Much effort was invested in comprehensive algorithms that do what is called core-friendly parallelism. The algorithms are designed so that they delicately place and align data that are likely to be revisited into the processor cache lines. This maximizes the hit rate to the processor cache, increasing effectiveness of cache lines.
An example is shown in Figure 1-3. When a query is run, first, BLU Acceleration uses a separate agent per available processor core to fetch individual column data values. Each agent can then work on different query functions. In the illustration, each processor core 0, 1, 2, 3 works on fetching data for different columns being queried. This is only one level of parallelism.
Figure 1-3 Multiple cores are used in parallel on multiple columns with BLU Acceleration
Figure 1-4 illustrates another level of parallelism. BLU Acceleration has intelligent algorithms that effectively place and align data onto processor caches. This helps reduce the number of cache misses and maximize processor cache hit rates. With data being available for reading from the processor cache without reading from the main memory or disks, query performance is improved significantly.
Figure 1-4 BLU Acceleration optimizes data alignment in cache lines
With the advanced technologies that IBM research and development groups have put together in BLU Acceleration, BLU Acceleration delivers a whole new level of query performance. Also worth mentioning is that BLU Acceleration does all the parallelism without DBAs intervention or maintenance.

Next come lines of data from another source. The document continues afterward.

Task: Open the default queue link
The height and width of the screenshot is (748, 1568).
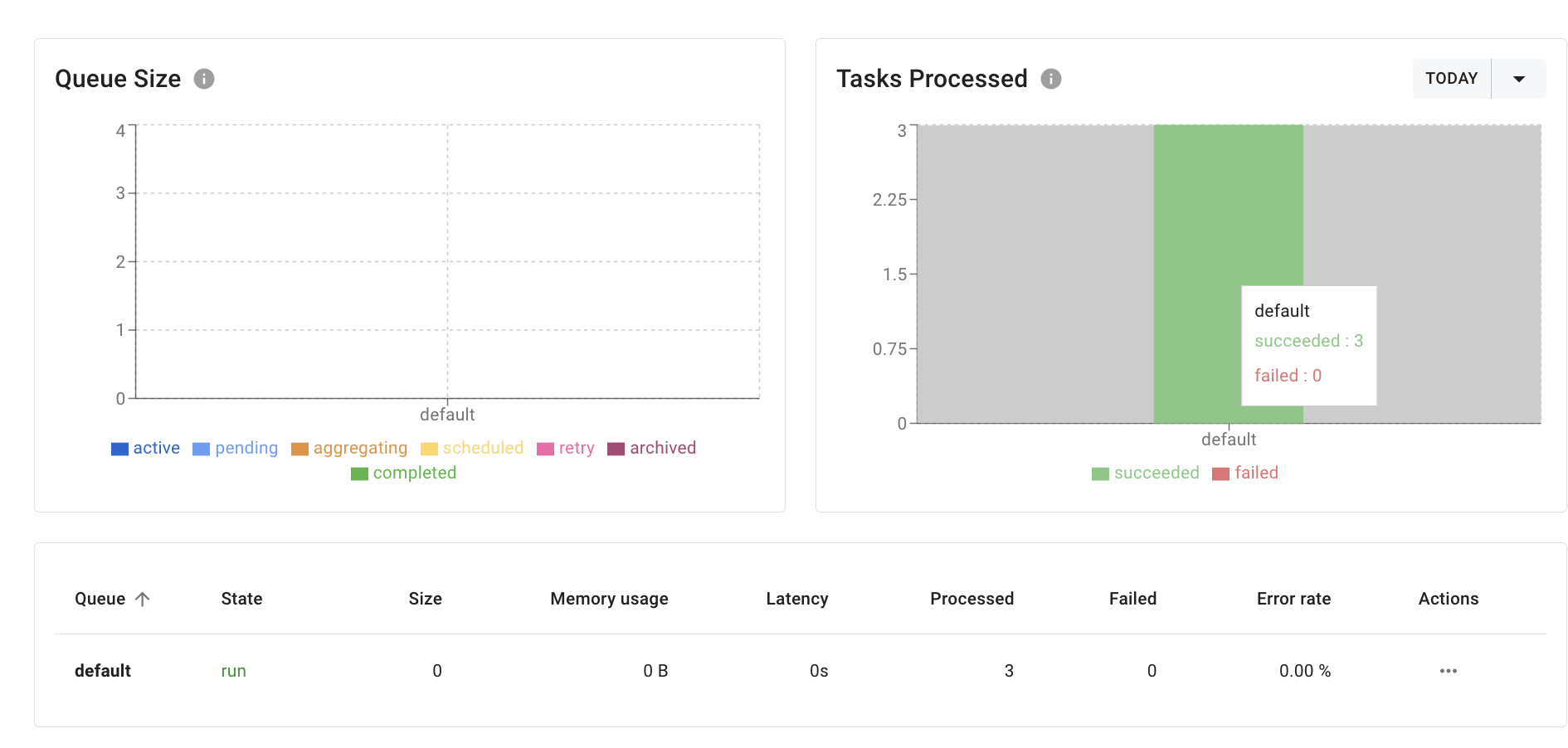Action: (103, 671)
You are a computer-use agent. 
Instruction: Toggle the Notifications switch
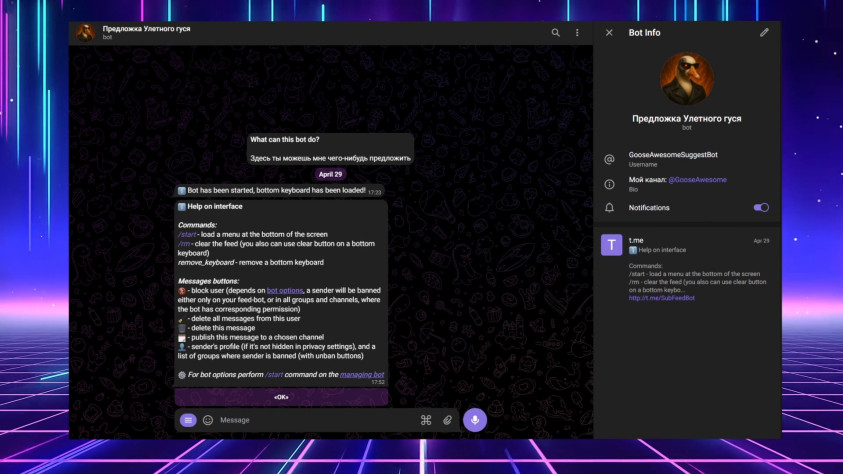[761, 208]
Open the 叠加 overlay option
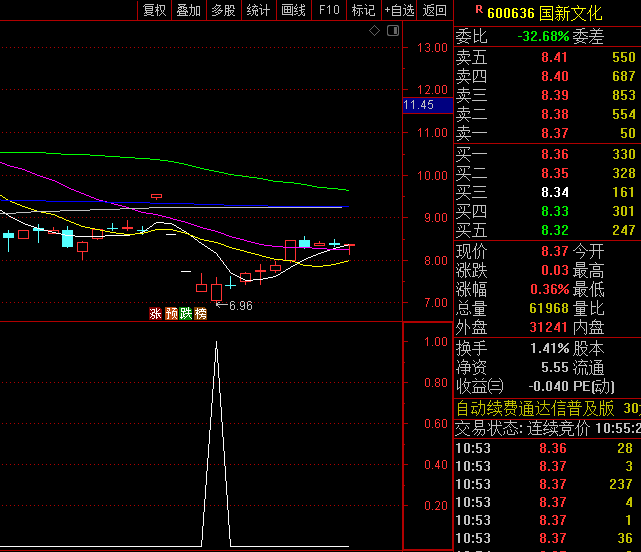This screenshot has height=552, width=641. (188, 10)
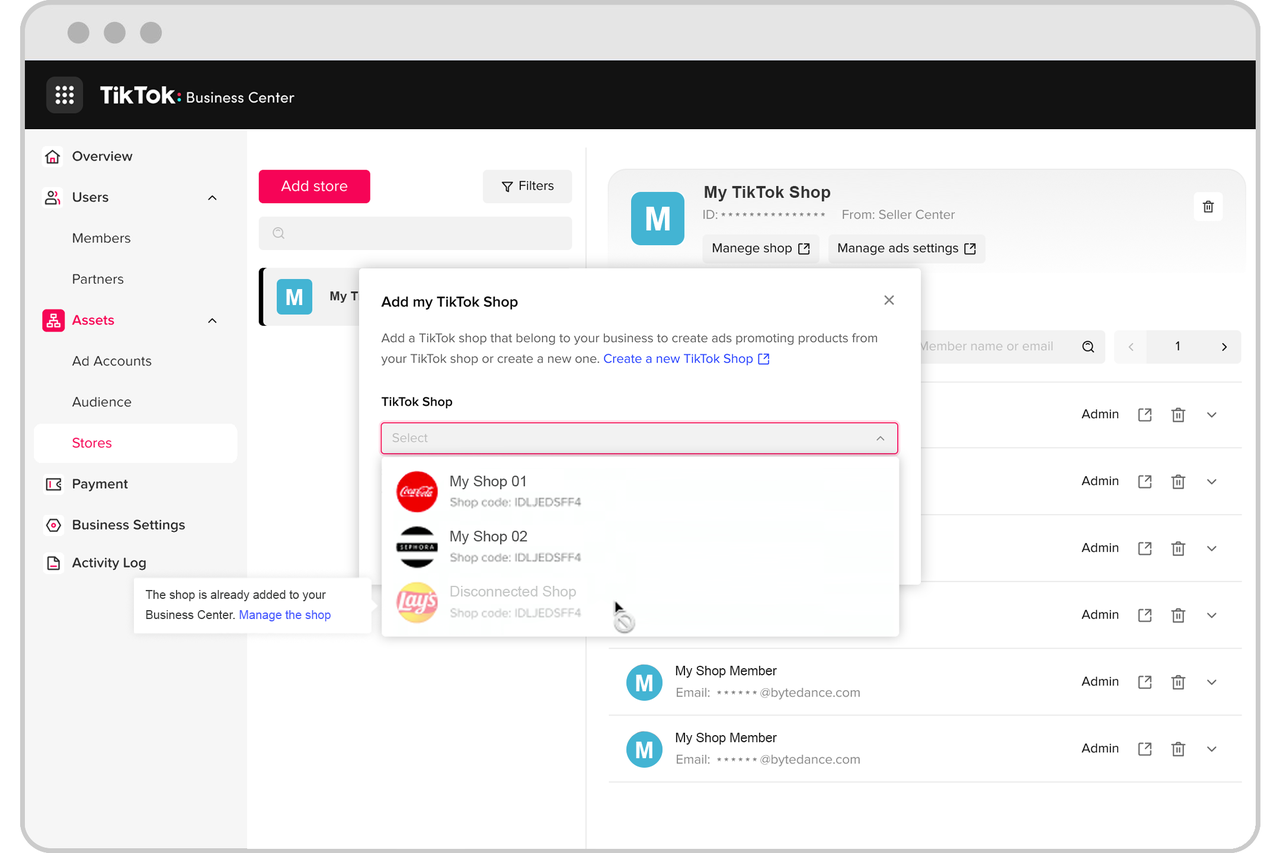
Task: Open the TikTok Shop select dropdown
Action: [639, 438]
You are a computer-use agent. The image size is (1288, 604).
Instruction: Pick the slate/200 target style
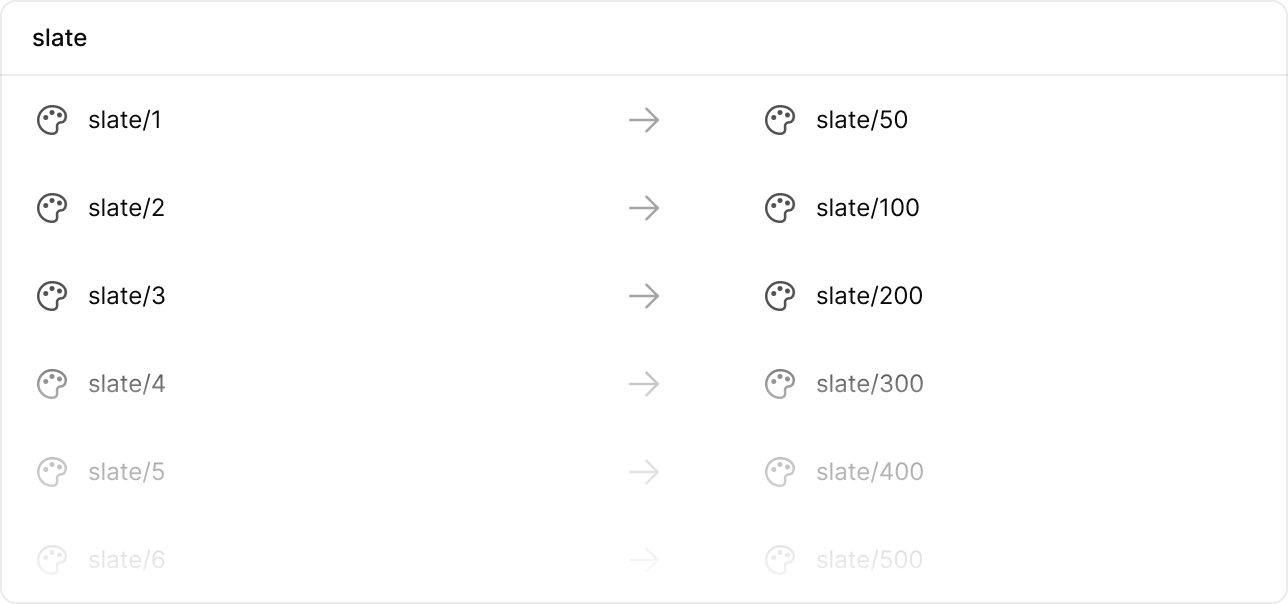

1.2.6 Big Idea 6: Scan-friendly memory caching
BLU Acceleration is designed for the demands of a big data world where it maybe less likely that all of the data that queries need can fit into memory. As we mentioned before, the product is cost-efficient. Users are not required to purchase the latest or fastest hardware to run BLU Acceleration. Although DB2 would make good use of having as much hot (active) data in memory as possible, it is not a requirement to fit everything in memory.
BLU Acceleration includes a set of big data-aware algorithms, for cleaning out memory pools, that is more advanced than the typical least recently used (LRU) algorithms that are associated with traditional row-organized database technologies. These BLU Acceleration algorithms are designed from the ground up to detect “interested” data patterns that are likely to be revisited, and to hold those pages in the buffer pool as long as possible. These algorithms work with the DB2 traditional row-based algorithms. Along with the effective columnar compression, even more hot data can fit into the buffer pool. Clients typically have a memory-to-disk ratio of 15% to 50%. What this means is that they cannot possibly fit their entire table, or even the data that is required to run a complex query, entirely into memory. With BLU Acceleration, at least 70% - 80% of active data can likely fit into memory. The net result is that you can get significant performance boosts from data that is already in memory, although memory on your database server might not be as big as your tables.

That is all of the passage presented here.